§ Source extract:
=== Begin Enclosure ===
Provopoulos expresses optimism and hits at inadequate crisis control

Provopoulos expresses optimism and hits at inadequate crisis control

 

By Thanasis Gavos – London

In the imposing setting of the 15th century Armourers’ Hall in the heart of the City of London, under awe inspiring armours, spears and swords of times gone by hanging on the walls, the central banker of Greece appeared relaxed and confident in the knowledge that he finally had a tangibly positive message to convey.

Addressing more than a hundred bankers, investors and state dignitaries in a ‘Golden Series’ lecture organised by the Official Monetary and Financial Institutions Forum, Giorgos Provopoulos actually had many messages to send, none more clear than his concluding sentence: “I am confident that Grecovery is on the way.”

Mr Provopoulos presented a number of indices that show how Greece’s public finances have finally improved. “It is generally expected that 2014 will be the year in which growth – although very modest at first – returns to the Greek economy,” said the 63 year old banker. He also predicted that the additional fiscal measures implemented this year will increase the 2014 primary fiscal surplus to 1.5% of GDP, while he stressed that as of the end of last year the entire – and more – competitiveness lost had been recovered.
=== End Enclosure ===
§ Data section:
=== Begin Enclosure ===
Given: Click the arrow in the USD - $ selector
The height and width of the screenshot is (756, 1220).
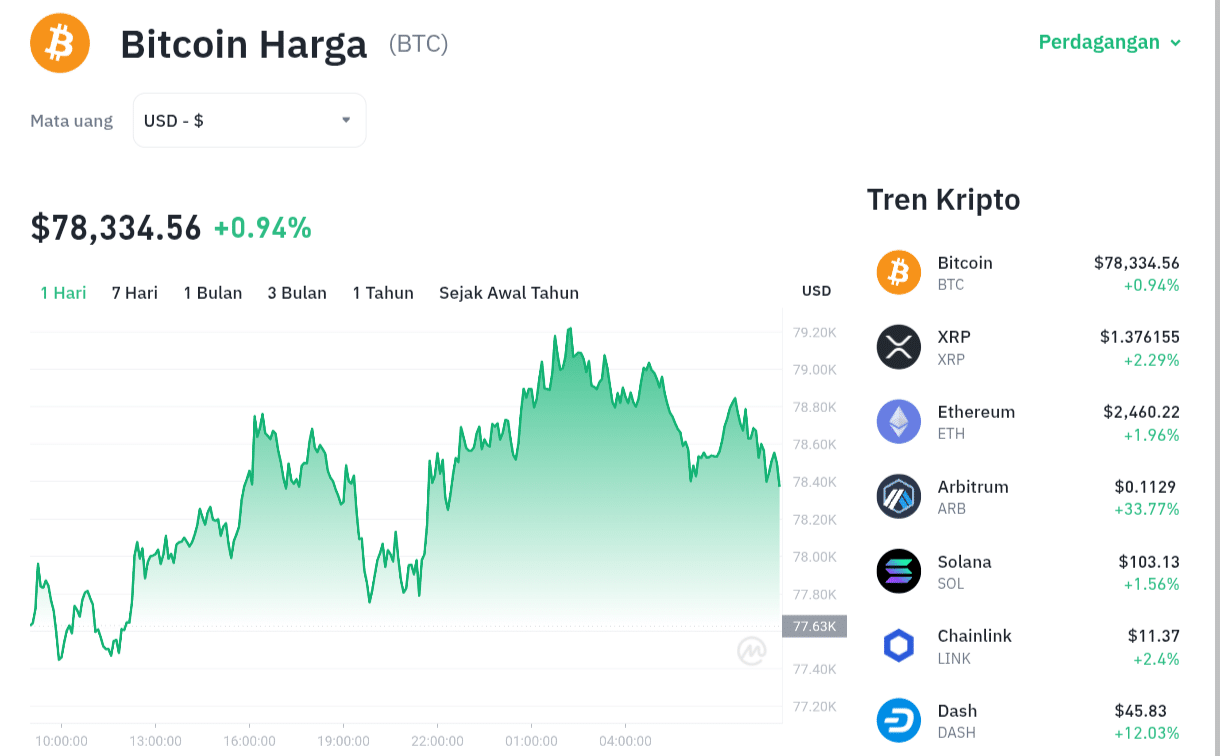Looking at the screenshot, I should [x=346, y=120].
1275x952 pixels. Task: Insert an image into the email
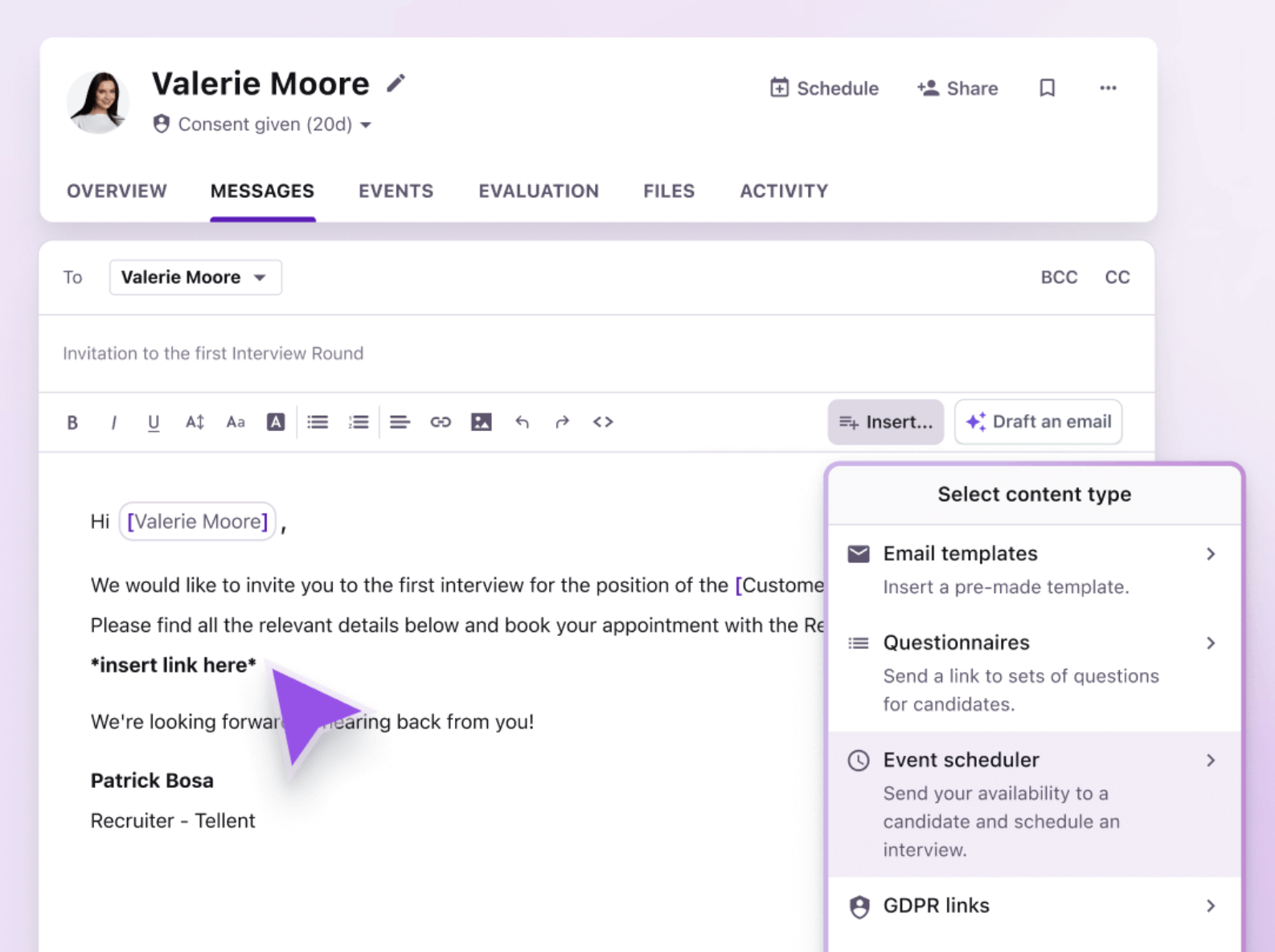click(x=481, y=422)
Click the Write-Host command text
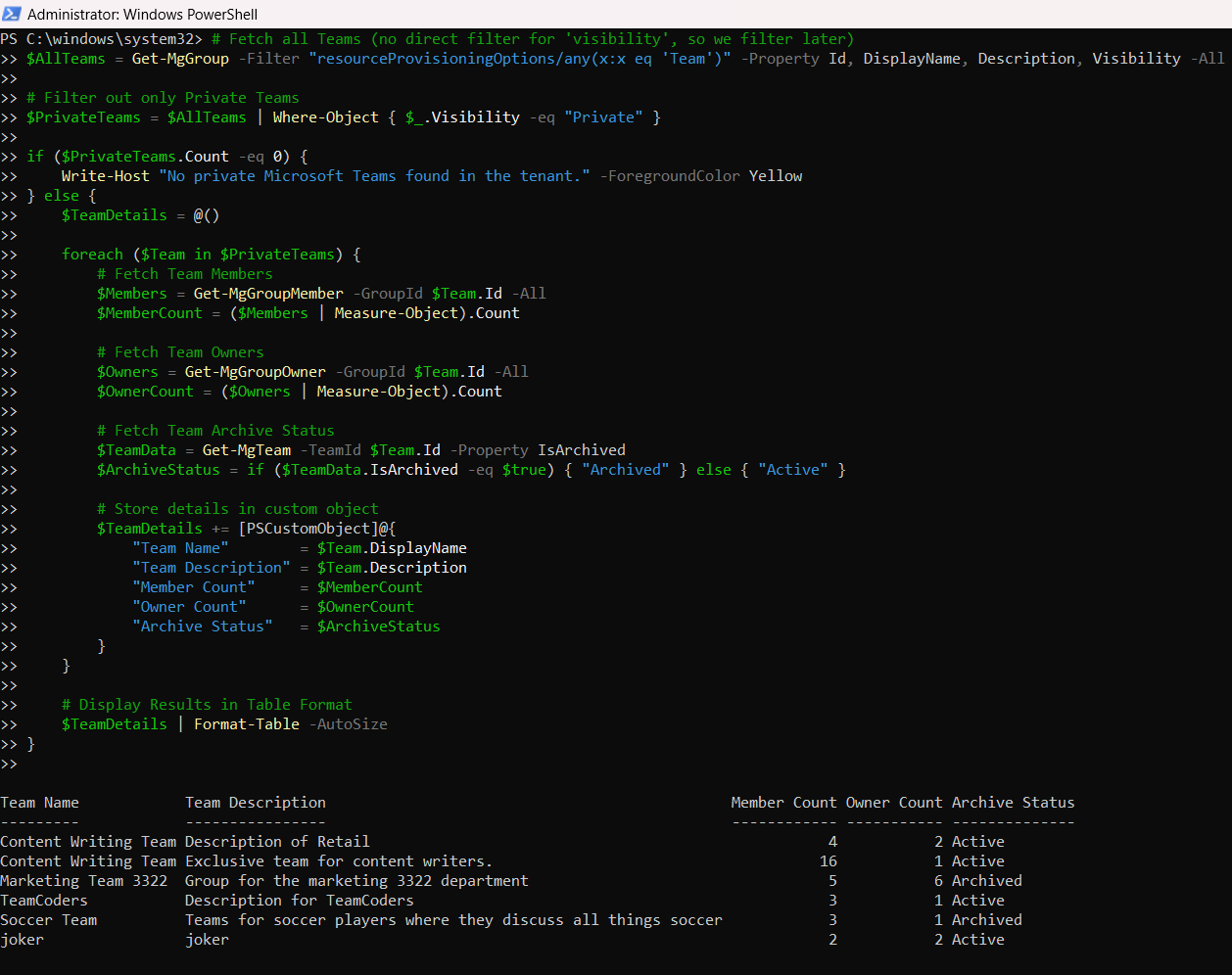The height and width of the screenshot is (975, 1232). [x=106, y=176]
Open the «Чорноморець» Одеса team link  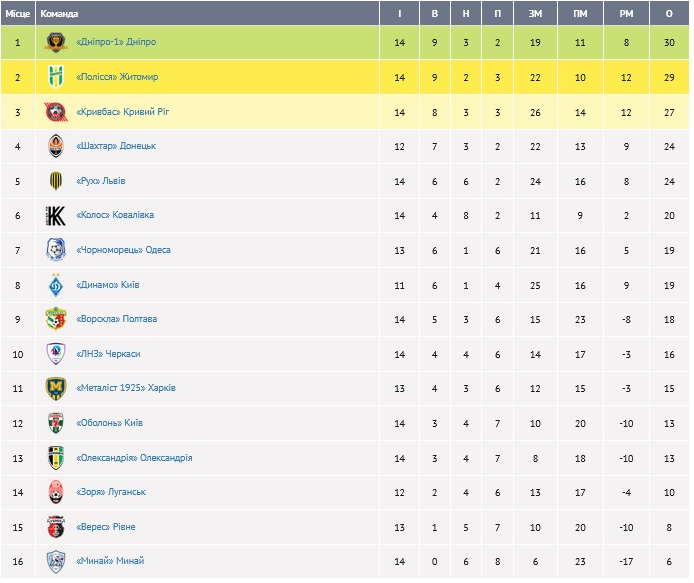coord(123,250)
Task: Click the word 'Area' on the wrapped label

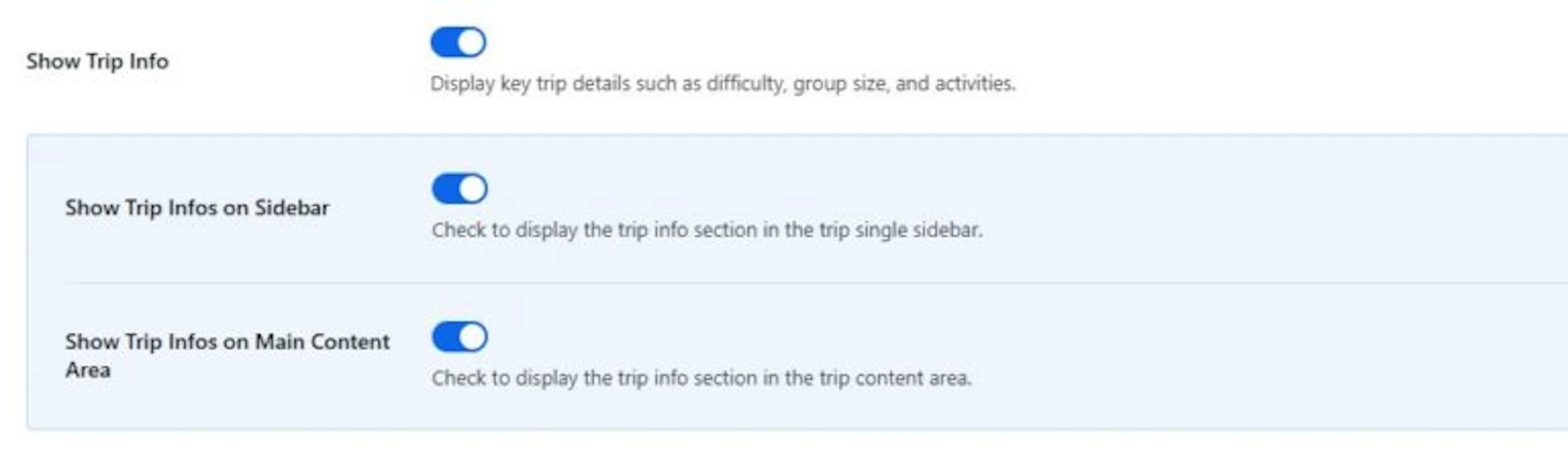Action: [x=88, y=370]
=== End Enclosure ===
§ What needs to be done:
In the article on Provopoulos above, copy word for word the passage from "In the imposing" up to and including "message to convey.".

§ Solution below:
In the imposing setting of the 15th century Armourers’ Hall in the heart of the City of London, under awe inspiring armours, spears and swords of times gone by hanging on the walls, the central banker of Greece appeared relaxed and confident in the knowledge that he finally had a tangibly positive message to convey.